In these wildly spectacular and simultaneously incredibly boring times, I have come across a lot of speculation concerning life in the after-time. One question I saw raised repeatedly on various social media platforms is the following: Will we ever shake hands again? Suddenly something so mundane as extending your hand to greet someone has become weird and suspect (whenever I see people doing this on TV I almost start hyperventilating because of so much carelessness! How dare they!). The other has become a source of contamination, better to keep your distance.
The History of Daily Life
At the same time, I have always found it quite exciting when unobtrusive habits are drawn out of their casual banality. The commotion that erupted some years ago around street names is another example of a typical background phenomenon that suddenly gets dragged out into the limelight: the banality itself becomes subject of interrogation. It reminds us of the fact that even the most banal aspects of our daily lives – the ones we never really contemplate about – are historically determined and as such subjected to change. Yes, it might very well be that shaking hands will from here on out be something of the past, although I suspect that our urge for intimacy – something which we were forced to restrain ourselves from for so long – will come out on top in the end.
A Swedish Hello
During my PhD research – yes, this has all been quite the run-up, I know, I know – I came across an instance of what I would like to call ‘the invention of banality’: the origins of the word Hej!, that very peculiar way in which Swedish speakers say hello. In his novel Magnus (2011), the Dutch comedian and author Arjen Lubach quite pungently describes how Dutchmen experience the Swedish greeting:
It took four other customers to be served close to me before I understood why they had greeted me that way. It had nothing to do with who I was.

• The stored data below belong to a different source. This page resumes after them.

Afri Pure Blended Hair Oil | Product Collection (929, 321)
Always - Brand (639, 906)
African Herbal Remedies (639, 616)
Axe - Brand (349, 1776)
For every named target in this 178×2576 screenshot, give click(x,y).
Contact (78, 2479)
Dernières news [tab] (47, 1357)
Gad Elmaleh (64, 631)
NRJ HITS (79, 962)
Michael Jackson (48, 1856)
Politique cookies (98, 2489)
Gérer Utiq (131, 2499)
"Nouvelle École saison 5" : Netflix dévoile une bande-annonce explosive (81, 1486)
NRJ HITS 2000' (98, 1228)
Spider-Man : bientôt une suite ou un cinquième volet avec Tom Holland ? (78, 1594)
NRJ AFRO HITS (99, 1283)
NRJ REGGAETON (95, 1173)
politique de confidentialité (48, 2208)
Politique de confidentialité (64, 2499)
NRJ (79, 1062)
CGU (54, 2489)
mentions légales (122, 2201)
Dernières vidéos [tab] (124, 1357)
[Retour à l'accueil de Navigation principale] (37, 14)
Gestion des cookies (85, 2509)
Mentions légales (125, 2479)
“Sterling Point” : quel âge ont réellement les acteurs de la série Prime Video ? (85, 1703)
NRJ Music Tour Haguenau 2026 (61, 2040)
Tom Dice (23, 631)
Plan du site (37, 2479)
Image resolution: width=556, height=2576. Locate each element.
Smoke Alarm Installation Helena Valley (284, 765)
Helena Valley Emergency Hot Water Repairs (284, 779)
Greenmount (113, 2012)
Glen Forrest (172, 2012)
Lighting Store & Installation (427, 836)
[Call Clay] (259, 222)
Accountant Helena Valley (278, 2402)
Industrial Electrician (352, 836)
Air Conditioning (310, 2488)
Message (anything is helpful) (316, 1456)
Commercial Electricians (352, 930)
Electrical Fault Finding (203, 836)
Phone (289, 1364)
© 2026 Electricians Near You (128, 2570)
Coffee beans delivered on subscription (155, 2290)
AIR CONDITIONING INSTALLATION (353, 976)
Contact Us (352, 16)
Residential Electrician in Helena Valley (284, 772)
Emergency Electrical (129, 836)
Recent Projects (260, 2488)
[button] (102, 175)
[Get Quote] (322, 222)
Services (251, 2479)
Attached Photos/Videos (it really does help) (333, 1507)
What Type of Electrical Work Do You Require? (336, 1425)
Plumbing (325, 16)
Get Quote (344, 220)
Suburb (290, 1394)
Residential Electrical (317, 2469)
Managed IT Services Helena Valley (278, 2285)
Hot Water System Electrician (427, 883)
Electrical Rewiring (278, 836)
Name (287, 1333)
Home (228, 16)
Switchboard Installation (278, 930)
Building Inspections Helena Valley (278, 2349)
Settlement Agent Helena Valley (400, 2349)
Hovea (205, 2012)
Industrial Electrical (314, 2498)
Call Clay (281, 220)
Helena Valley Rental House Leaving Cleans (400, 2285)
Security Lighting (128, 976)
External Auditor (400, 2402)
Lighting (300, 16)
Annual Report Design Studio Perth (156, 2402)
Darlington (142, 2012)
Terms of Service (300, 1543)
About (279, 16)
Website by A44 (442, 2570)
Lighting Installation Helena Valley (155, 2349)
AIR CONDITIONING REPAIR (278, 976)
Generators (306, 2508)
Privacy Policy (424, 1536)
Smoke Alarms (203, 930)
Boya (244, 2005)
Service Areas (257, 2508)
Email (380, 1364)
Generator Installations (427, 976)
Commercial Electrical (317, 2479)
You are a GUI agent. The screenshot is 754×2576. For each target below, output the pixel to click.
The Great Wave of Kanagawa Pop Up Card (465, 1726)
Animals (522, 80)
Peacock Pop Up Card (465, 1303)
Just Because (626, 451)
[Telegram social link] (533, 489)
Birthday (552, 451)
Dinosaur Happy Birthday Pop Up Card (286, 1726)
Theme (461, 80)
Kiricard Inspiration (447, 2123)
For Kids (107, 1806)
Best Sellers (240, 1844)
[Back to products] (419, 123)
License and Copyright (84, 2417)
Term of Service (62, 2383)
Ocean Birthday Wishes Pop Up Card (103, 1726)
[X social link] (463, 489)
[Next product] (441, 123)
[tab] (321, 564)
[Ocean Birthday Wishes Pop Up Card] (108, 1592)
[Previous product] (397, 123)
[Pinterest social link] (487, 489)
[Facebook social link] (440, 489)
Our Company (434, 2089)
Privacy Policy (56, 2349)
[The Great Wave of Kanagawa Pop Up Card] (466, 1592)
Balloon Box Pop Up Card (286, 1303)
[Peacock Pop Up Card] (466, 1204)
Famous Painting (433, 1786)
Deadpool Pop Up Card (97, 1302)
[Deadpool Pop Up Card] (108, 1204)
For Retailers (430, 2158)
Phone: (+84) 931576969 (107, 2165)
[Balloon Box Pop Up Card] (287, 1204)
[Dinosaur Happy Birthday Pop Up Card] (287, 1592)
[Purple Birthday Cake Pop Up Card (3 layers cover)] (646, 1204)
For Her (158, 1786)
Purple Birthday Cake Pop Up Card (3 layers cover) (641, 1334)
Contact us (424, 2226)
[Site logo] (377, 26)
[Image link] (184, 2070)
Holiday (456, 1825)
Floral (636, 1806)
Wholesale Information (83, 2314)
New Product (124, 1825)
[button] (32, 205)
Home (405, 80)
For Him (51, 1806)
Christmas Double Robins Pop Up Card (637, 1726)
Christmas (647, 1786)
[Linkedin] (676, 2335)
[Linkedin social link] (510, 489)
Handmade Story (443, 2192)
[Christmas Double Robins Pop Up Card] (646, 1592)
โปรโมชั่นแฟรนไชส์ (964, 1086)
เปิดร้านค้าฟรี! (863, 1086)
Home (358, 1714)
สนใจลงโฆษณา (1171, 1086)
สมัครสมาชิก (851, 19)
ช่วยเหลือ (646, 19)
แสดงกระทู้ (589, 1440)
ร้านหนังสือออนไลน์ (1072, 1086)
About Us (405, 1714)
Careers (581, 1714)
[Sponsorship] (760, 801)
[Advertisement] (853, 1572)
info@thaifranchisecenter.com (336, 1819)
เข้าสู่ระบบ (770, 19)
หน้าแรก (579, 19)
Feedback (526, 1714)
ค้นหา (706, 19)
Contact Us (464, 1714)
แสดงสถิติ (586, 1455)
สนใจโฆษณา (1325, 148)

It’s the way in which the Swedish greeting ‘hej’ is pronounced, like you would greet someone you know in Dutch. With the difference that here it just means ‘hello’, while in the Netherlands it would come down to a surprised ‘Hé?’
In other words, at least from the Dutch perspective, the simple hej by default seems to carry a higher level of intimacy than your average hello. Maybe – and this hypothesis is fully my own – this has something to do with the fact that hej was first introduced in a small group of friends, or at least like-minded individuals, all the way back in the early eighteen-hundreds.
The Geatish Society (Swedish: Götiska Förbundet) was a literary gentlemen’s club that was established in 1811 to raise Sweden’s damaged reputation after the loss of Finland two years earlier by cultivating the country’s glorious Viking heritage. Its members were literary figures, scholars, businessmen and military men. They loved everything Viking. Each member picked a nickname for himself taken from the saga literature, they held meetings in the outdoors, and they drank from drinking horns, the Viking way. They published the journal Iduna, which contained Viking-inspired poems, translated sagas as well as articles on archaeology and Old-Norse literature. Between 1818 and 1821 they organized an annual art exhibition of paintings and sculptures with Old-Norse and Viking themes. These exhibitions did a lot for the emancipation of Norse mythology as a suitable inspiration for the fine arts.
Another Viking thing the members of the Geatish Society did was greet each other by saying Hej! I am yet to find out on which grounds, but they were of the opinion that hej! sounded nice and quite Viking-like. What we have here is a wonderful example of an invented tradition: a ‘tradition’ that appears to be old, but in reality is of more modern origins.
Hej Spreads to the Rest of Sweden
Excusez the metaphor, but hej proved to be contagious, albeit only very slowly so. The greeting was picked up by student circles at the University of Uppsala in the 1870s, another milieu with a strong interest in ancient and medieval history (and which had been schooled by the students of the erstwhile Geatish Society members). Only by the 1930s, hej reached a broader audience in Swedish society, although the greeting was still considered to be quite informal and only suitable to use with your peers. This final conventional hurdle was taken in the 1970s – the summer of ’69 and all that – and today it is the most common way to say hello in Sweden.